Does the description disclose side effects, auth requirements, rate limits, or destructive behavior?

No annotations are provided, so the description carries the full burden of behavioral disclosure. The description explains what index price is and its purpose, but doesn't disclose key behavioral traits: whether this is a read-only operation, if it requires authentication, rate limits, error conditions, or what the output format looks like (e.g., array of candlesticks with OHLCV data). For a data retrieval tool with no annotation coverage, this is a significant gap in transparency.

Agents need to know what a tool does to the world before calling it. Descriptions should go beyond structured annotations to explain consequences.

Conciseness4/5

Is the description appropriately sized, front-loaded, and free of redundancy?

The description is appropriately concise with two sentences. The first sentence directly states the tool's purpose, and the second provides helpful context about index price. There's no wasted text, and the information is front-loaded. It could potentially be more structured with explicit usage guidance, but it's efficient as is.

Shorter descriptions cost fewer tokens and are easier for agents to parse. Every sentence should earn its place.

Completeness2/5

Given the tool's complexity, does the description cover enough for an agent to succeed on first attempt?

Given the complexity (6 parameters, financial data tool) and lack of both annotations and output schema, the description is incomplete. It explains what index price is but doesn't cover behavioral aspects like authentication needs, rate limits, error handling, or output format. For a tool that retrieves time-series financial data with multiple parameters, more context about how to interpret and use the results would be valuable.

Complex tools with many parameters or behaviors need more documentation. Simple tools need less. This dimension scales expectations accordingly.

Parameters3/5

Does the description clarify parameter syntax, constraints, interactions, or defaults beyond what the schema provides?

The schema description coverage is 100%, so the schema already documents all parameters thoroughly with descriptions, enums, examples, and constraints. The description adds no parameter-specific information beyond what's in the schema. According to the rules, when schema coverage is high (>80%), the baseline score is 3 even with no param info in the description, which applies here.

Input schemas describe structure but not intent. Descriptions should explain non-obvious parameter relationships and valid value ranges.

Purpose4/5

Does the description clearly state what the tool does and how it differs from similar tools?

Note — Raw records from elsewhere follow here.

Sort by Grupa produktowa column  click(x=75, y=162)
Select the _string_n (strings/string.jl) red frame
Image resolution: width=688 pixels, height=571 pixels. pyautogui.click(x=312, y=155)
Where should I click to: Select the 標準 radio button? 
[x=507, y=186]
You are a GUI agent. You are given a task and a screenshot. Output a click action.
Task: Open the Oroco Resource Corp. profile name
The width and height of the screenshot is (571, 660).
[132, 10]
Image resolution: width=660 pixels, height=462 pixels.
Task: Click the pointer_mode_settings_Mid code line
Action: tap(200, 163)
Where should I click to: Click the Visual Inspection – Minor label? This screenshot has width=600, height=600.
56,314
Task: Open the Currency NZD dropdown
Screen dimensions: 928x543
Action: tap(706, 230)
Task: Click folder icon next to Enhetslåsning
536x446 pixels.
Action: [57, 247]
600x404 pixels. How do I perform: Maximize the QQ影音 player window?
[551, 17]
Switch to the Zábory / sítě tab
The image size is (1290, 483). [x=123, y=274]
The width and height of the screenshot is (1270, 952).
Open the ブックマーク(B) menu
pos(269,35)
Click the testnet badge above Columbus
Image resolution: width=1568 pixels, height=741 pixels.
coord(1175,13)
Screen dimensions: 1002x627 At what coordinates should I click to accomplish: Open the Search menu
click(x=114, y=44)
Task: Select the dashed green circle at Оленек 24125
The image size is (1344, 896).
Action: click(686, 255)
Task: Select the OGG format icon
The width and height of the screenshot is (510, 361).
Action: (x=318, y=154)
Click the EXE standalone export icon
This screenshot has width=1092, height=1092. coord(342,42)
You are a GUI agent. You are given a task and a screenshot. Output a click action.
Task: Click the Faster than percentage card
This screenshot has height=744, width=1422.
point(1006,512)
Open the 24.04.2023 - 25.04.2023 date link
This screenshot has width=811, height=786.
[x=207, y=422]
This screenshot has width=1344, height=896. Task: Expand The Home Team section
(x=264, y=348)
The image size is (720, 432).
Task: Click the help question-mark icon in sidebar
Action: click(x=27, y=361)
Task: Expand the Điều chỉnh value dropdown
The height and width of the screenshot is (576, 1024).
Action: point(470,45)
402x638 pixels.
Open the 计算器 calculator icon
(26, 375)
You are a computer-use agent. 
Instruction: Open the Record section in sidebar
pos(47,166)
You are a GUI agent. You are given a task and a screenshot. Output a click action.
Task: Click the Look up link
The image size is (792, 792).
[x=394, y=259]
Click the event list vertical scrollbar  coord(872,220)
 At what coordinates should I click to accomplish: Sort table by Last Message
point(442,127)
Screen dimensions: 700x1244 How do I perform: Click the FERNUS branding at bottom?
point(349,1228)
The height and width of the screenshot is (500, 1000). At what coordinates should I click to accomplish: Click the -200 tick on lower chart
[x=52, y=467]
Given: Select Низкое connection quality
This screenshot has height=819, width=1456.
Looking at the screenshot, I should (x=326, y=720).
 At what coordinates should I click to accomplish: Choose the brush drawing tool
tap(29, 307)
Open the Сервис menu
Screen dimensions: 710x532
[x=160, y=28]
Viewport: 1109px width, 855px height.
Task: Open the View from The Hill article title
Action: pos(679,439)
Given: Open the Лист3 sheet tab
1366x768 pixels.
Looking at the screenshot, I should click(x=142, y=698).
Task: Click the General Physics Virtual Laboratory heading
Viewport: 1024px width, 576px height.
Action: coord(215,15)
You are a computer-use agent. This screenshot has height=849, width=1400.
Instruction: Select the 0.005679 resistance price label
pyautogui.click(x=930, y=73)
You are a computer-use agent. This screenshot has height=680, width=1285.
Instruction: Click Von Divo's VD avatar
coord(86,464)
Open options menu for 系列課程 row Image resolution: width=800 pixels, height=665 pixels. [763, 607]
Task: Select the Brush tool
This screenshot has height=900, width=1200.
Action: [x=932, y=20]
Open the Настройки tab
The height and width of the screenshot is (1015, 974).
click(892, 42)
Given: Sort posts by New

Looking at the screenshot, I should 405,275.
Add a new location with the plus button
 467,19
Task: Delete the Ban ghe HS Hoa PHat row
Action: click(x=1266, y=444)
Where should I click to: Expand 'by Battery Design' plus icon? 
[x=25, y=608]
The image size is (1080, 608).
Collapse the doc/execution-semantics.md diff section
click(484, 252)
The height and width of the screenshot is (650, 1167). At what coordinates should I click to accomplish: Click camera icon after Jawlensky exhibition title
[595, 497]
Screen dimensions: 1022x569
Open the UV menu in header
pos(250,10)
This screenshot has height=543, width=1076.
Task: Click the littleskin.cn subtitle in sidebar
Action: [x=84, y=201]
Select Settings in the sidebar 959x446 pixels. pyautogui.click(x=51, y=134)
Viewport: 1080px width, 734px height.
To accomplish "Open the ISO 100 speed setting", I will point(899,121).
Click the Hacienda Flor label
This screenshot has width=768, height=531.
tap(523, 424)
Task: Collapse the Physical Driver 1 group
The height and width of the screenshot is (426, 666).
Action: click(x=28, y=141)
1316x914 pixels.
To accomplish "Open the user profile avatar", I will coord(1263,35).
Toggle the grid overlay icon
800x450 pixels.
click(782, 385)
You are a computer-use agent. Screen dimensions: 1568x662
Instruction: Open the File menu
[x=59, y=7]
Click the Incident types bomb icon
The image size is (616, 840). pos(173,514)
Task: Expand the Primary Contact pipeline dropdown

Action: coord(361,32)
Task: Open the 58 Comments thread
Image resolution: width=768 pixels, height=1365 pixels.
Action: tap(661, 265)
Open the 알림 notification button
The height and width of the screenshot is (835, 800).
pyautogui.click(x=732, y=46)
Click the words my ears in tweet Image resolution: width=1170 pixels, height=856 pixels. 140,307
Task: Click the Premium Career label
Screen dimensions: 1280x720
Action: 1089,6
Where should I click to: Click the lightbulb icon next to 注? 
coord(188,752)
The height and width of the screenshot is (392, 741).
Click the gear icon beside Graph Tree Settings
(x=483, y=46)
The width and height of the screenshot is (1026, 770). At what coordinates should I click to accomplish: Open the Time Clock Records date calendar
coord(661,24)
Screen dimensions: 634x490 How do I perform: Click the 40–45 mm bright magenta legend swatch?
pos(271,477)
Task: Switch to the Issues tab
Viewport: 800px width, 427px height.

The description clearly states the tool's purpose: 'Get index price candlestick data for derivatives.' It specifies the resource (index price candlestick data) and domain (derivatives). However, it doesn't explicitly distinguish this from sibling tools like 'get_kline' or 'get_mark_price_kline', which likely retrieve different types of price data. The explanation of index price as 'fair value price based on major spot exchanges' is helpful but doesn't fully differentiate the tool.

Agents choose between tools based on descriptions. A clear purpose with a specific verb and resource helps agents select the right tool.

Usage Guidelines2/5

Does the description explain when to use this tool, when not to, or what alternatives exist?

The description provides no guidance on when to use this tool versus alternatives. It mentions that index price is 'used as reference for mark price calculation,' which hints at a use case, but doesn't explicitly contrast with sibling tools like 'get_kline' (likely for spot prices) or 'get_mark_price_kline' (for mark prices). There are no explicit when-to-use or when-not-to-use instructions, leaving the agent to infer usage from context.

Agents often have multiple tools that could apply. Explicit usage guidance like "use X instead of Y when Z" prevents misuse.